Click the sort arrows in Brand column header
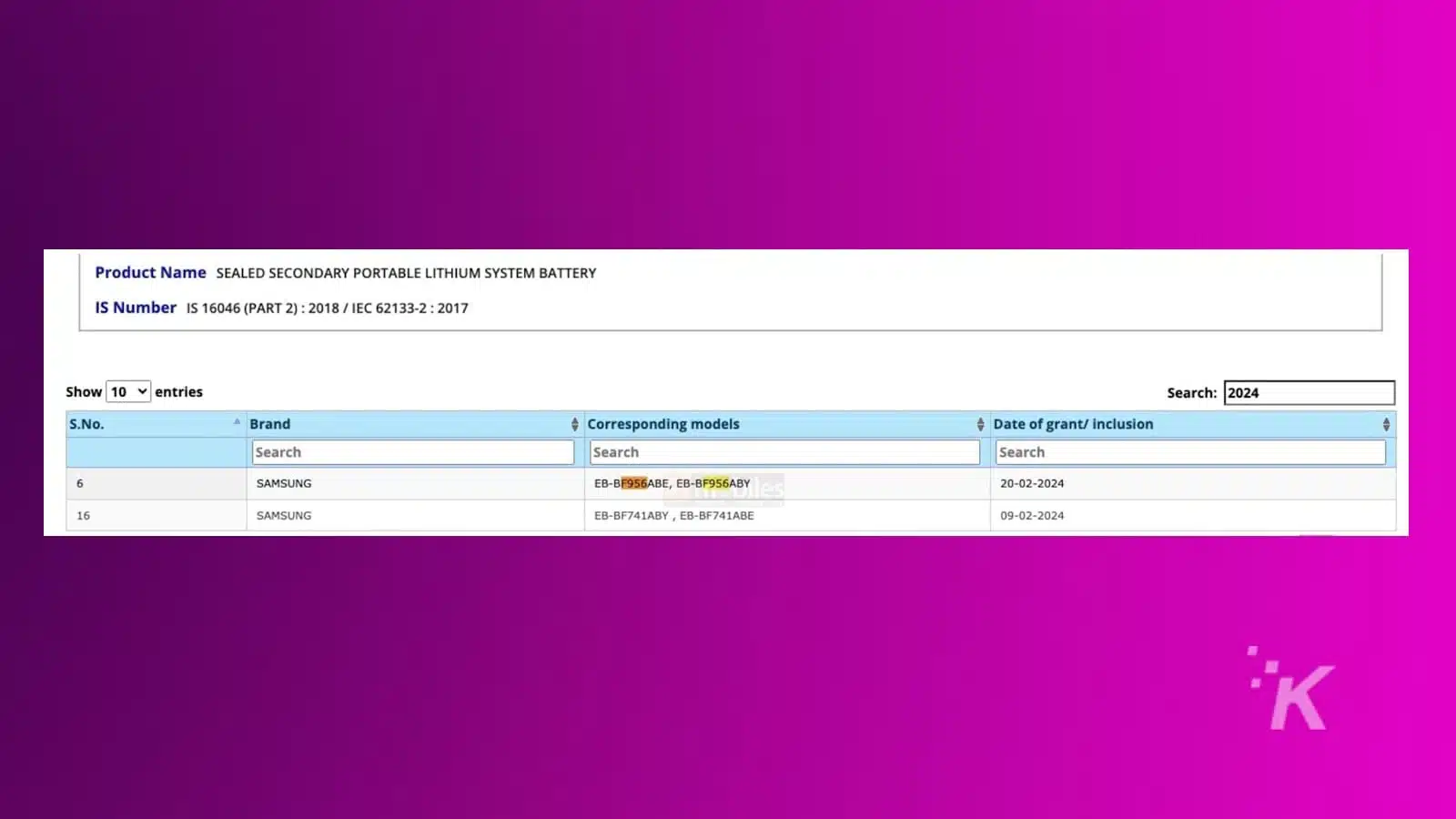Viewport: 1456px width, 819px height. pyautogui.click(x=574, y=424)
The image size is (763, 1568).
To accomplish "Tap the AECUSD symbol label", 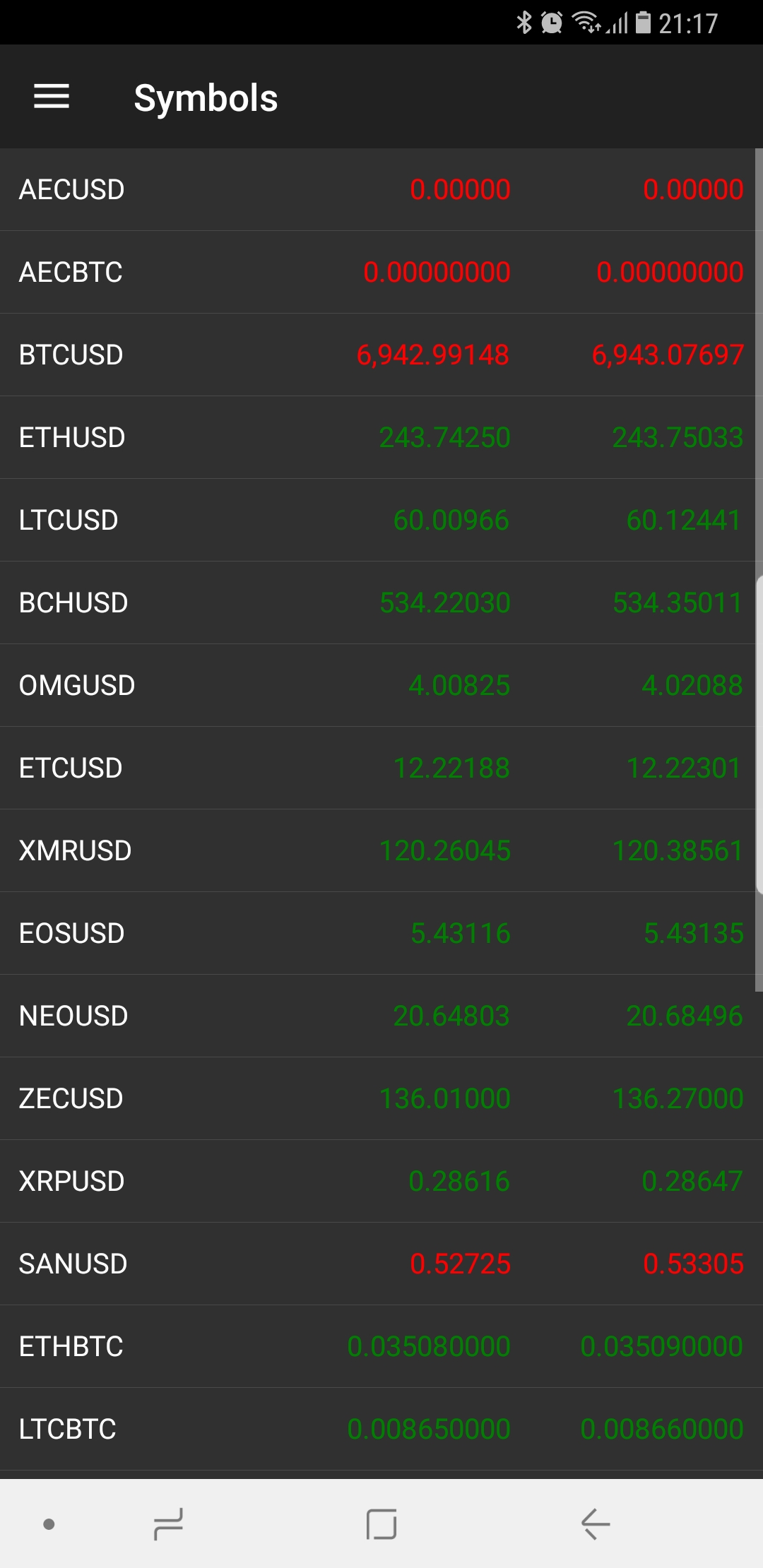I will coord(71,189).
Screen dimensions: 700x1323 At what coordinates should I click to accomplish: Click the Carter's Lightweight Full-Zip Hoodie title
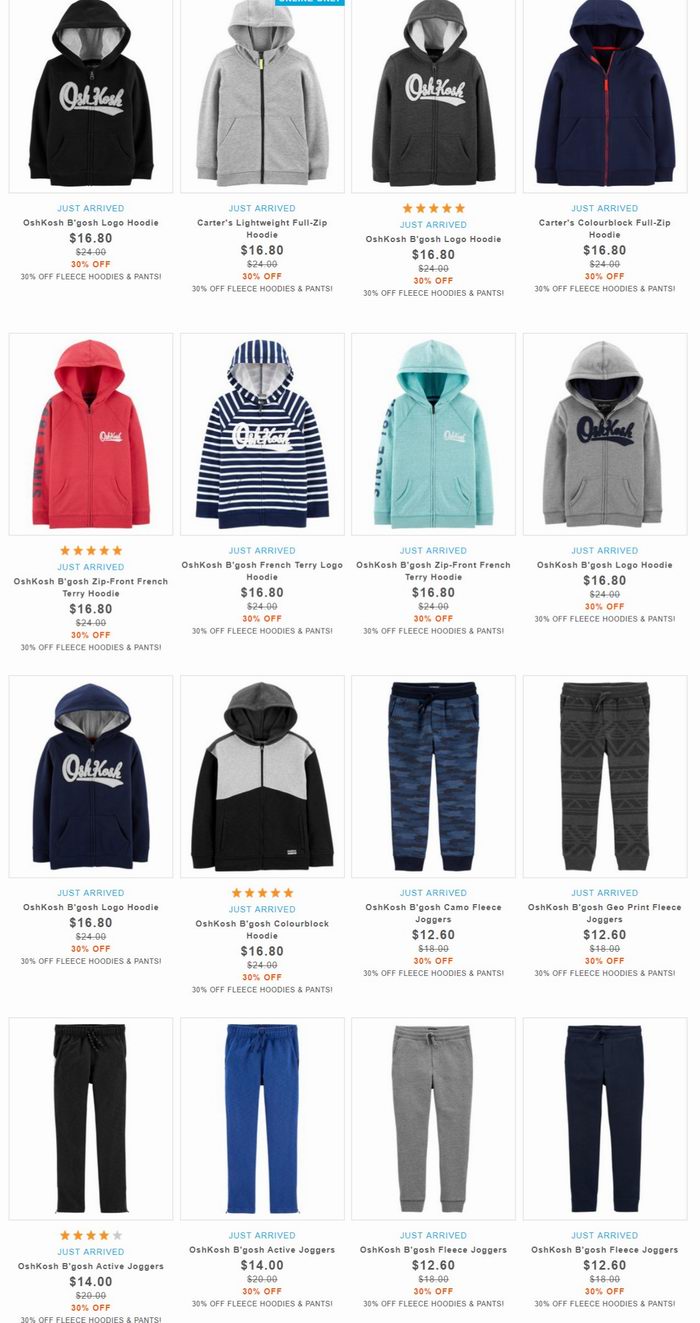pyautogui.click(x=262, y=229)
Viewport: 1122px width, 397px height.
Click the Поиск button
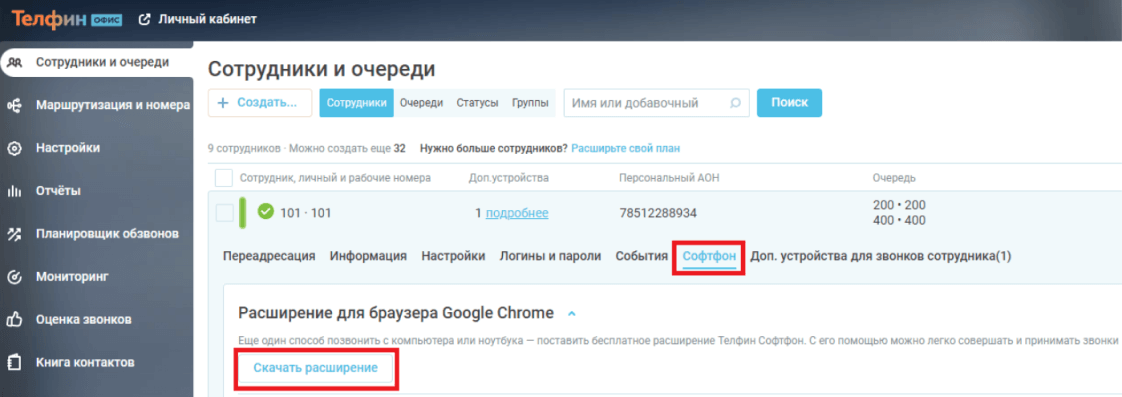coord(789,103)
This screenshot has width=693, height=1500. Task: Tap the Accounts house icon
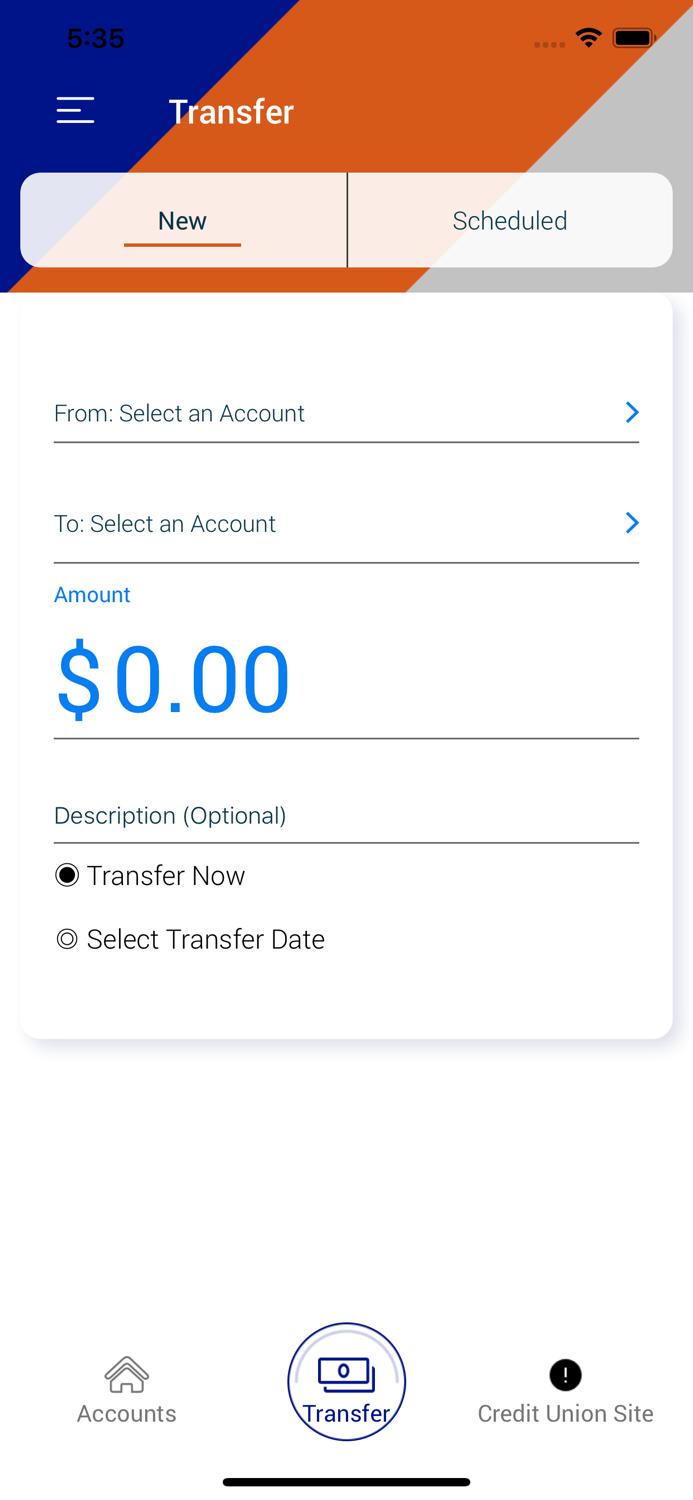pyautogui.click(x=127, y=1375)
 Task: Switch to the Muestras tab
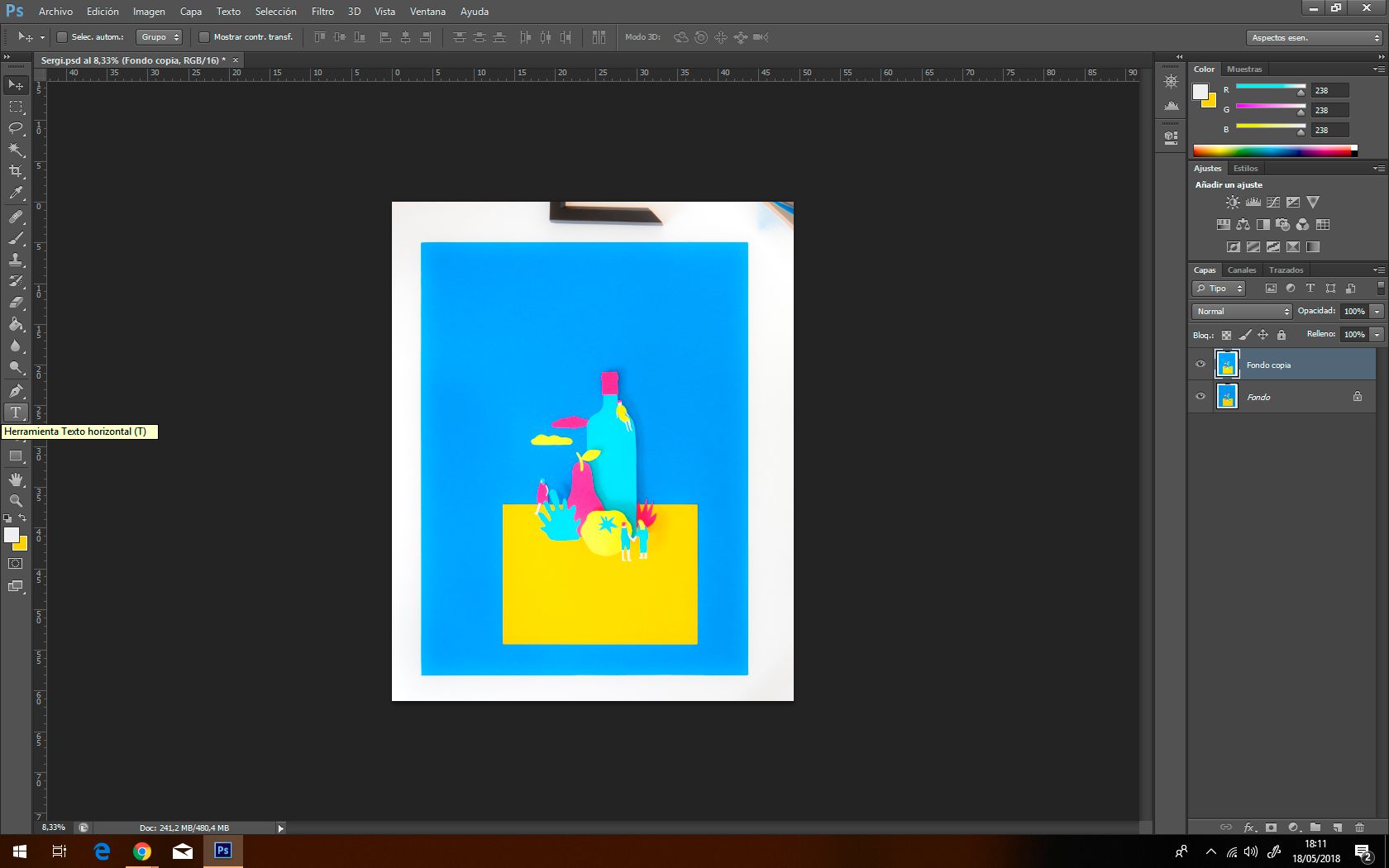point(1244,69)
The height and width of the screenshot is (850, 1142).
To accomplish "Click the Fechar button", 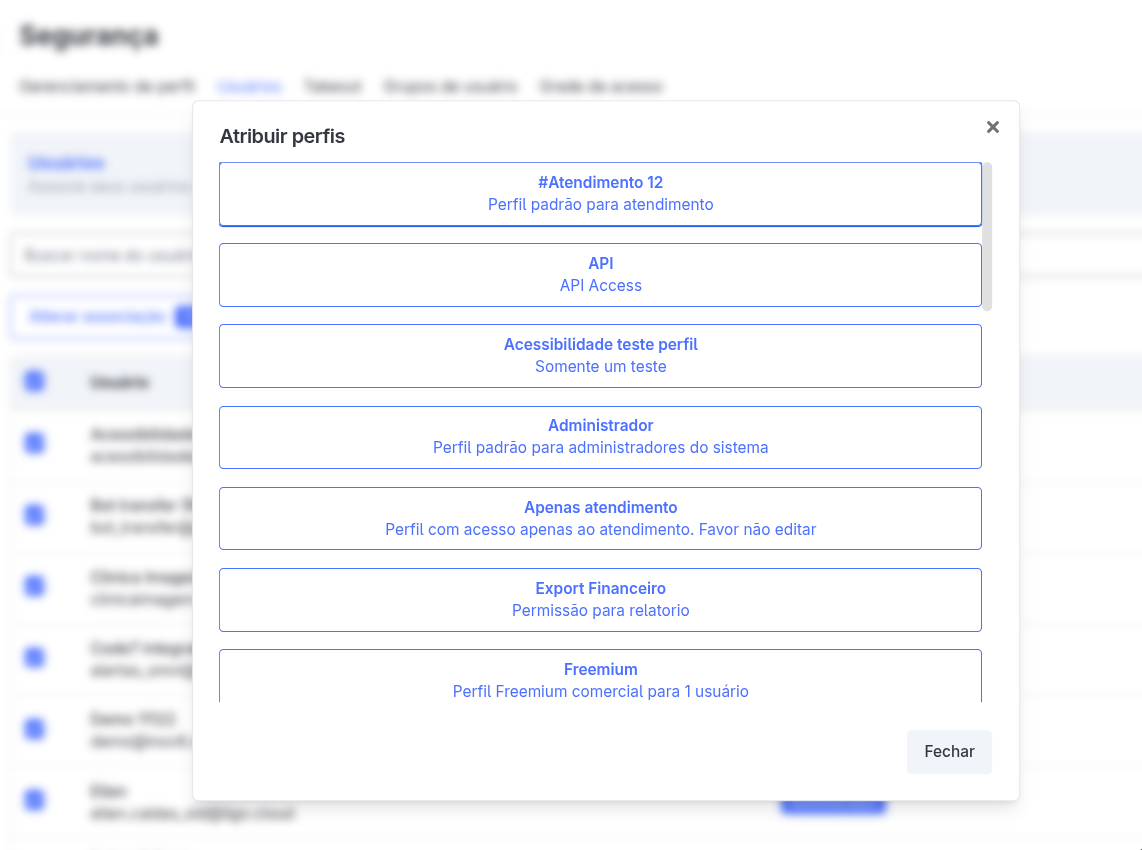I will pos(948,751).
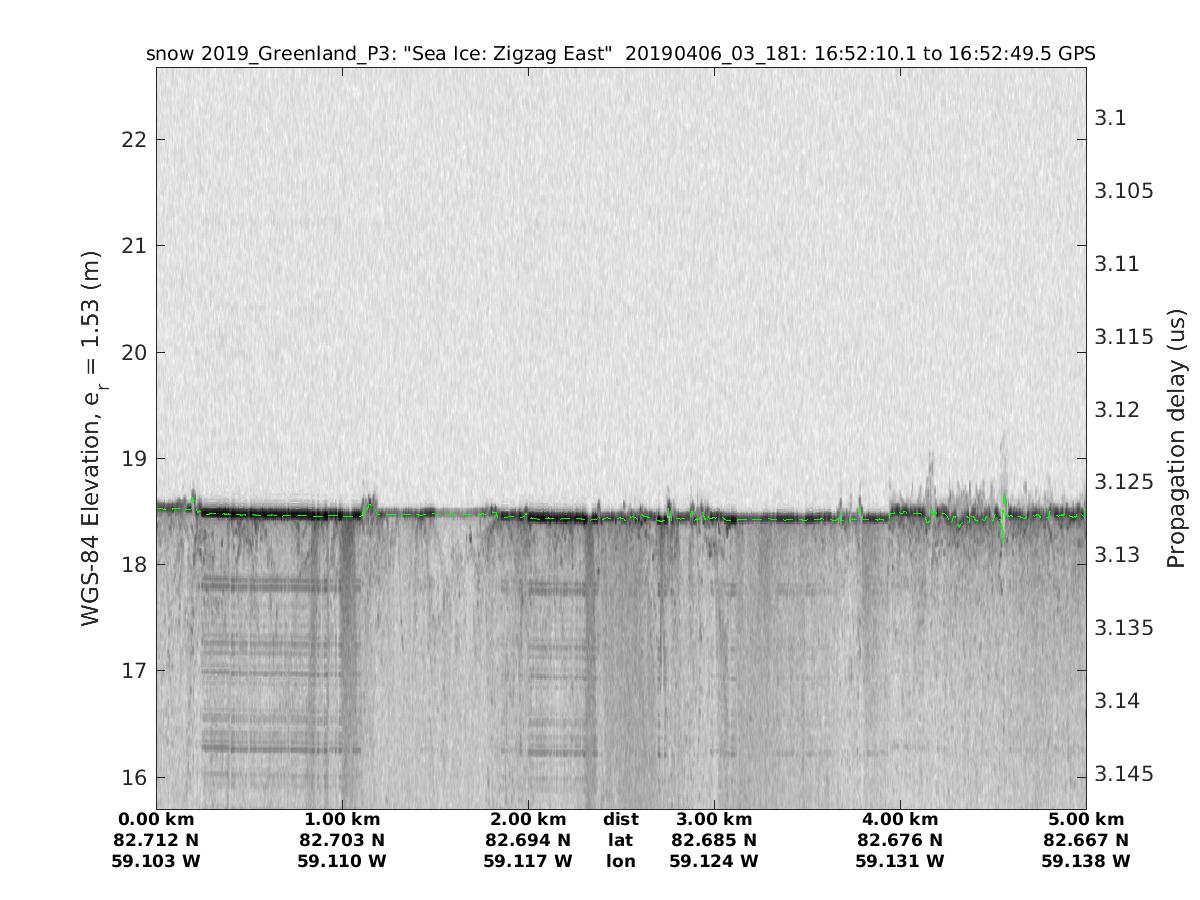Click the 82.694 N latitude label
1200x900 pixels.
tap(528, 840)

.....

Work to complete: In the listing above, find the line with "Viewport: 1122px width, 397px height." and the line with "The height and". Set down exactly those lines and everything between them, skipping pictures.

Expected answer:
Viewport: 1122px width, 397px height.
Click the Поиск button
coord(789,103)
This screenshot has width=693, height=1500. Task: Tap the Accounts house icon
pyautogui.click(x=127, y=1375)
 Task: Switch to the Muestras tab
point(1244,69)
The height and width of the screenshot is (850, 1142).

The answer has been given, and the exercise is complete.